◆ Tasks to perform ◆
1. List every person named in the knife-throwing article.
2. Write out the knife-throwing article word for word, starting with "The 64-year-old surgeon" and going on through "of Fame event.".

◆ Text ◆

Dr. Ted Eisenberg usually holds a scalpel steady at his day job as a plastic surgeon in Philadelphia, but he wielded a different kind of blade over the weekend.
The 64-year-old surgeon was busy slinging knives at targets Sunday, the final day of the U.S. Nationals Pro/Am Knife & Tomahawk Championships in Las Vegas. The three-day event catered to amateur and professional throwers.
“He’s a surgeon, but then he comes here and he’s just a dude,” said world champion knife thrower Todd “Jack Dagger” Abrams, who served as master of ceremonies for the International Knife Throwers Hall of Fame event.
Eisenberg said he and his wife, Joyce, have traveled internationally to hurl knives and tomahawks. He estimated he’s been to 25 competitions worldwide.
“In our household, when we say, ‘Let’s bury the hatchet,’ it has a whole different meaning,” Eisenberg said.
The Eisenbergs were among 38 knife-throwers competing over the weekend at the Superhero Foundry, a warehouse in southwest Las Vegas that is dedicated to teaching knife throwing, parkour and martial arts.
Foundry owners TJ and Melody Cuenca organized the competition, now in its third year. It raised about $1,000 for the Semper Fi Fund, a charity that assists injured military members and their families, TJ Cuenca said.
The competition attracted a small but diverse group of throwing enthusiasts.
“They’re competitive, but they’re more likely to help out each other,” Cuenca said. “There’s absolutely very, very little ego, which is what I love the most about it.”

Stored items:
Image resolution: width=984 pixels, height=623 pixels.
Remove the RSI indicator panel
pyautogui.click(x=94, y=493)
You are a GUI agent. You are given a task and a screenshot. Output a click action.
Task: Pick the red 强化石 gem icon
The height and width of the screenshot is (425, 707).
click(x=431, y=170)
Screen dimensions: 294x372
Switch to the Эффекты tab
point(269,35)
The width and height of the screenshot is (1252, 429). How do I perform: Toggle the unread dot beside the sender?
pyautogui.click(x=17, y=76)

---

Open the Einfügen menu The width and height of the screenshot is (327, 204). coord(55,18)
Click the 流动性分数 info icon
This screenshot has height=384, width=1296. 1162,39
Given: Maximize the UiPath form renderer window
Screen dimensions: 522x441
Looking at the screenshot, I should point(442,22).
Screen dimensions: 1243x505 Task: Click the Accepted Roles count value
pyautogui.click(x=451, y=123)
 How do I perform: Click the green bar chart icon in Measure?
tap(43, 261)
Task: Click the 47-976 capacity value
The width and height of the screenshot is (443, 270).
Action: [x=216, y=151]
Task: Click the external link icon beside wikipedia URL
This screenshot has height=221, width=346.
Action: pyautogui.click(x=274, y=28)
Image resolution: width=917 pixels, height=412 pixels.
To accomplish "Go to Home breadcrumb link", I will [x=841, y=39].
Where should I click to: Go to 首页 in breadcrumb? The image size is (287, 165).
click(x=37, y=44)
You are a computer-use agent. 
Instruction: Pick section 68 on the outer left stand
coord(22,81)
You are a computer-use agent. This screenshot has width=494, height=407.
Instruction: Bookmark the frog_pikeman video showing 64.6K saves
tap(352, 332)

* * *

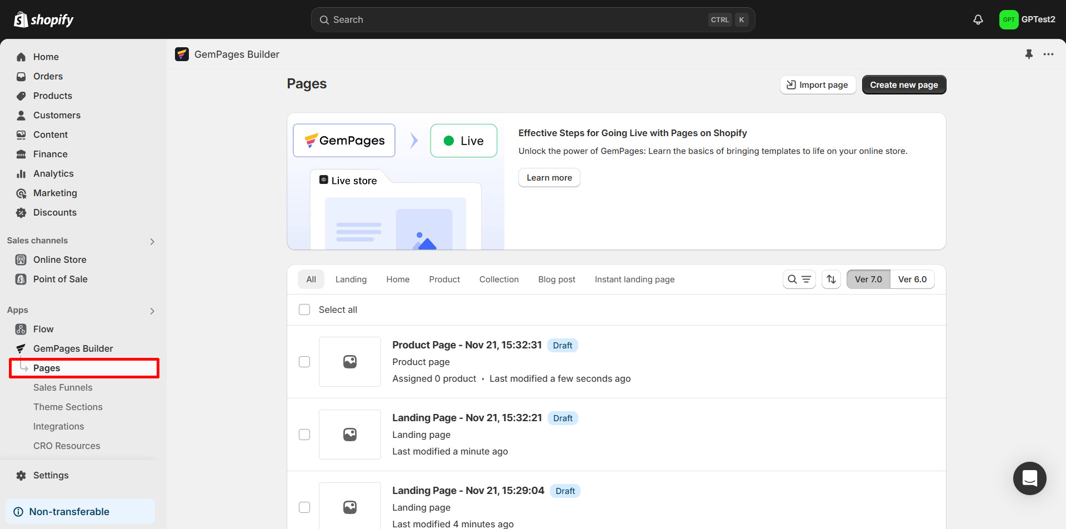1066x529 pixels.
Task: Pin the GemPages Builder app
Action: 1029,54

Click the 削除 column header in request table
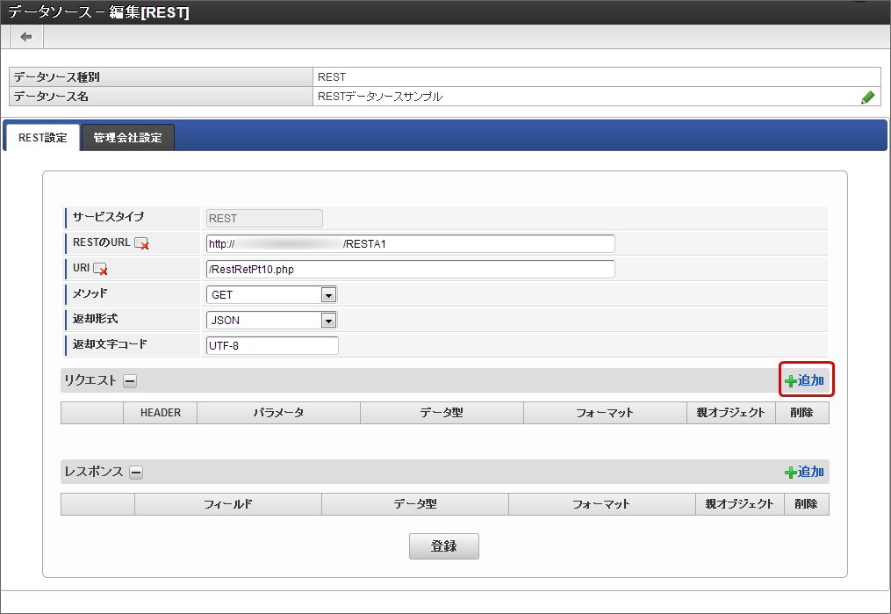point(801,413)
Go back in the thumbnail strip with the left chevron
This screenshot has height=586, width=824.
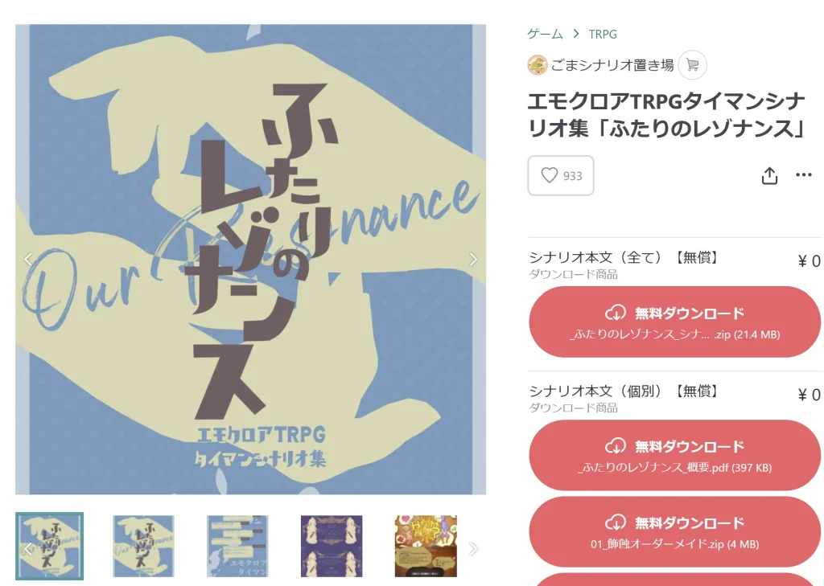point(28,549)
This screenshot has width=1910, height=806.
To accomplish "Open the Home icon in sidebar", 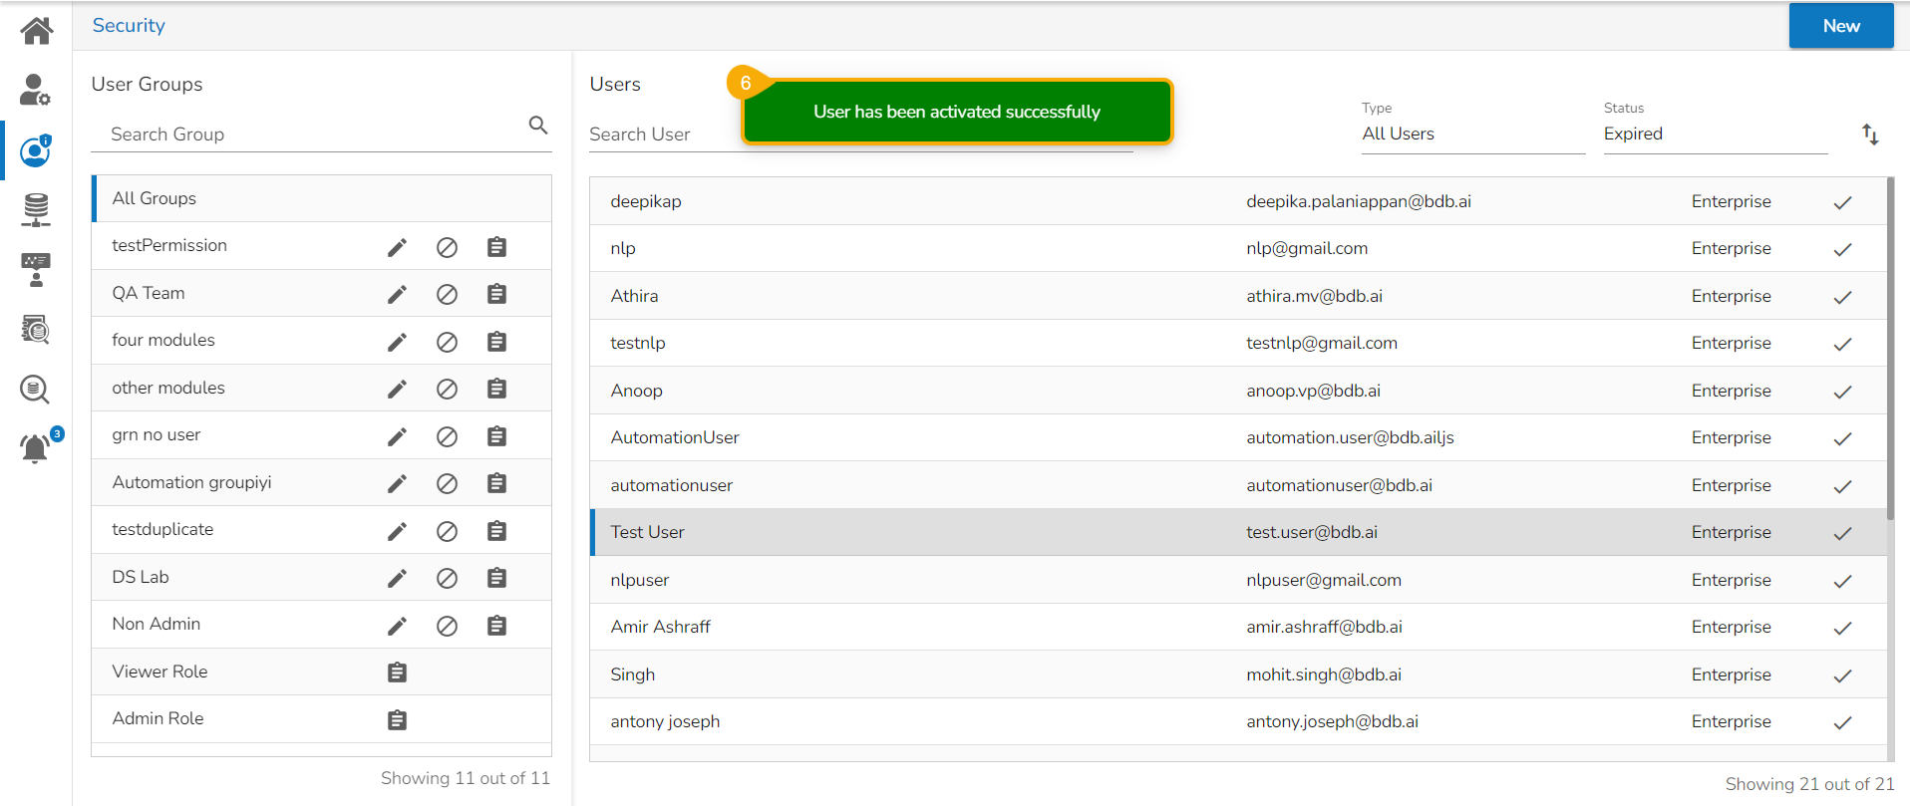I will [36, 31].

◆ Answers in order ◆
1.
- Ted Eisenberg
- Todd "Jack Dagger" Abrams
- Joyce (Eisenberg's wife)
- TJ Cuenca
- Melody Cuenca

2.
The 64-year-old surgeon was busy slinging knives at targets Sunday, the final day of the U.S. Nationals Pro/Am Knife & Tomahawk Championships in Las Vegas. The three-day event catered to amateur and professional throwers.
“He’s a surgeon, but then he comes here and he’s just a dude,” said world champion knife thrower Todd “Jack Dagger” Abrams, who served as master of ceremonies for the International Knife Throwers Hall of Fame event.